Desplaza a Shakespeare en favor de Dante y, desde ese nuevo centro creado con tanto esfuerzo, procede a rebuscar entre las raíces de su cultura un nuevo sentido para este himno desolado. Las encuentra en el ciclo artúrico, con el cuento del Rey Pescador y Perceval, y también en los ritos intuidos por Frazer en «La rama dorada» o rescatados del mito del «Wasteland», la hambruna anterior a la búsqueda del Grial. Interesado en reiniciar la relación entre poesía, mito y rito, acude a los orígenes de la lírica que los cantaba y suplanta los paisajes arcádicos de los que surge por el yermo de pozos secos y solo roca, la sordidez sexual y la esterilidad de la sucia ciudad moderna, de sus ríos contaminados...

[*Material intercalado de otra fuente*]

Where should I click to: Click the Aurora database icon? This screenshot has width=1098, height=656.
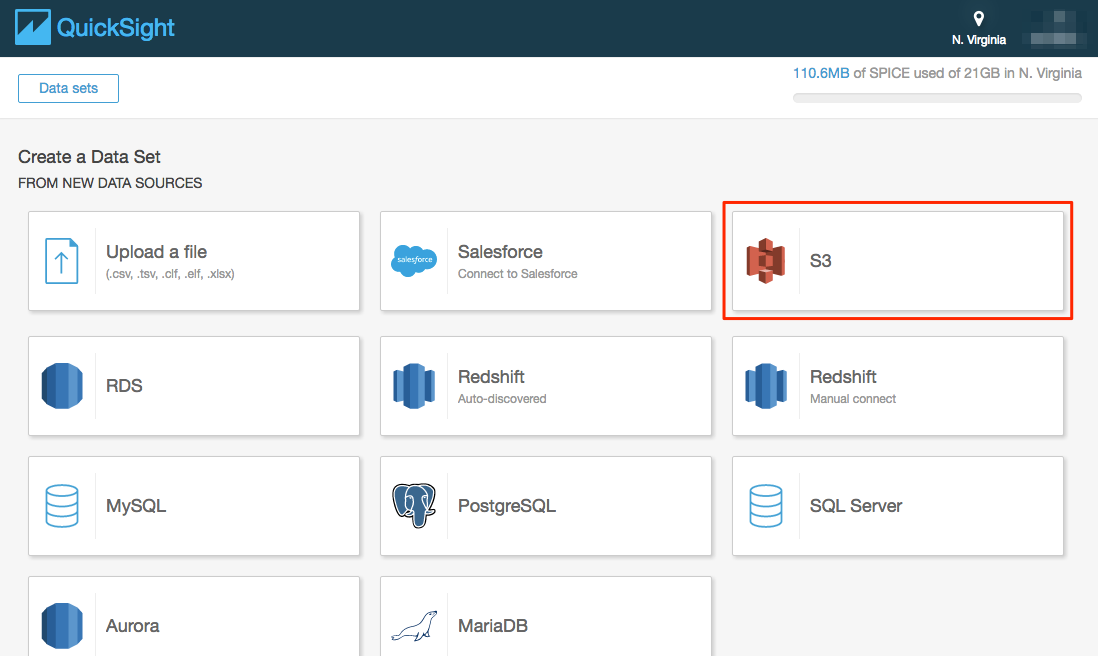click(x=63, y=625)
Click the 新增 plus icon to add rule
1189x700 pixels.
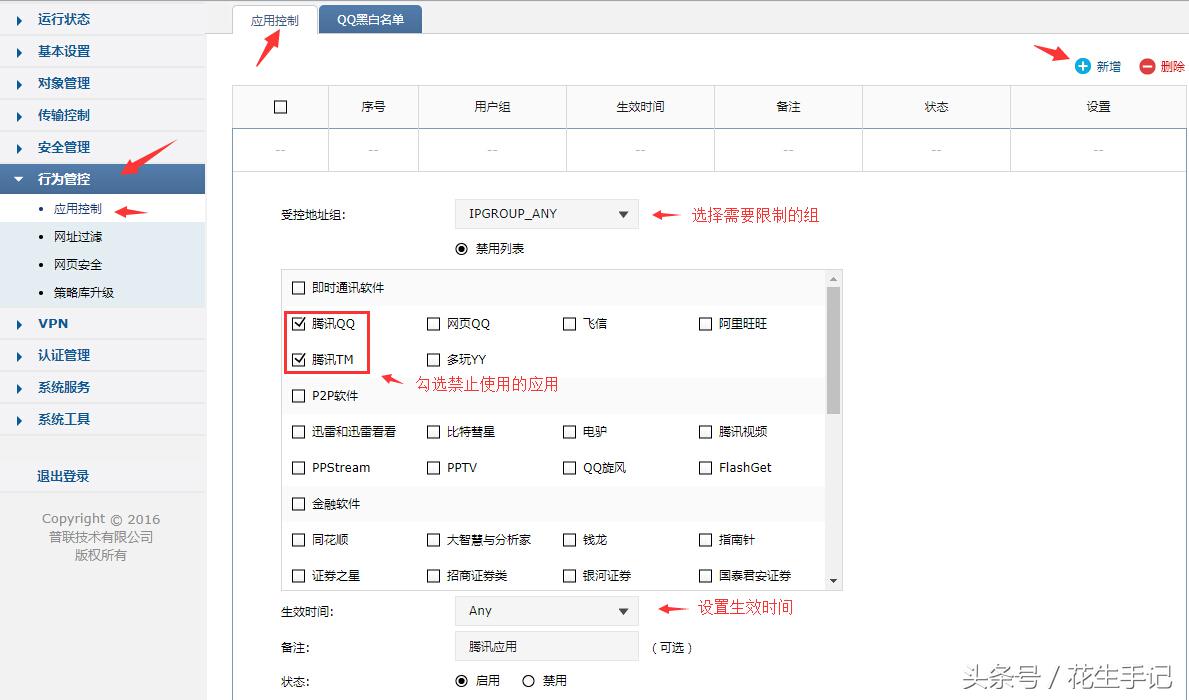[x=1083, y=66]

Cabe recordar que Ezra Pound, su mentor entusiasta, talló el original de Eliot con un lapiz rojo, dejando más desnuda la desnudez de empeño y dando a luz una obra capital que Eliot luego se encargaría de redondear en ulteriores trabajos hasta «Cuatro cuartetos». A Pound por ello fue dedicado el libro como «Il miglior fabbro», en evocación de Arnaut Daniel.

Eliot dijo claramente que «la tradición no puede heredarse: si se desea exige gran esfuerzo». Es imposible no pensar en la ausencia de similares trabajos renovadores en la poesía española. Andreu Jaume, con escalpelo eliotiano, no rehúye el asunto: «En el ámbito español solo hay dos poetas que hayan hecho un trabajo crítico comparable y son Gil de Biedma y Valente, ambos muy influidos por Eliot. Y en el ámbito hispanoamericano una figura comparable sería Octavio Paz, que fue un gran crítico y un dictador literario, como Eliot». ¿Y sobre la pérdida de peso de la crítica así entendida en el mundo hispano, o en el mundo? «A mi juicio la crítica ha desaparecido y ha sido sustituida por la publicidad. Pero hay algo peor y es la falta de relación con el pasado, que cada vez es más hueco y más cercano, menos pasado. Leer a Eliot supone cobrar conciencia de las infinitas posibilidades morales que ofrecen la literatura y el pensamiento. Y de cuánta vida hay entre los muertos», añade. Y dice más: «Creo que mucha poesía española está infectada de yoísmo y de biografismo. Hace falta recordar que la poesía es una ficción y que hay muchas más cosas que las impresiones del poeta, cada vez menos interesantes».

- Humor y religión.

Eliot nunca perdió de vista el humor, que empapa los versos lo mismo que la resbaladiza emoción que nunca acaba de alzarse. Esa contención, en las antípodas de la autocomplacencia, invoca experiencias trágicas del deseo como incomunicación. La ironía que las acompaña no impide momentos de elevación tan esperados como desbaratados, ni cristalinas devociones shakespearianas: el poeta no puede librarse de lo que huye.

El triunfo de T. S. Eliot estriba en que mantuvo la decisión de cantar esta derrota de sabor casi có(s)mico, esta seca desolación contemporánea que aún nos atañe. La destrucción del ámbito natural, la erosión de la comunicación entre hombres y mujeres, el desasosiego, la disfunción del mito como semilla poética, dan paso a una visión de la religión (Eliot se convirtió al anglicanismo) donde la redención no resulta tan asequible ni coherente. Jaume afirma que Eliot «se negó a aceptar el desplazamiento de lo sagrado a la literatura». Un siglo más tarde su lectura «nos permite juzgar nuestro propio trato con los muertos, condenados a enmudecer, empezando por el propio T. S. Eliot».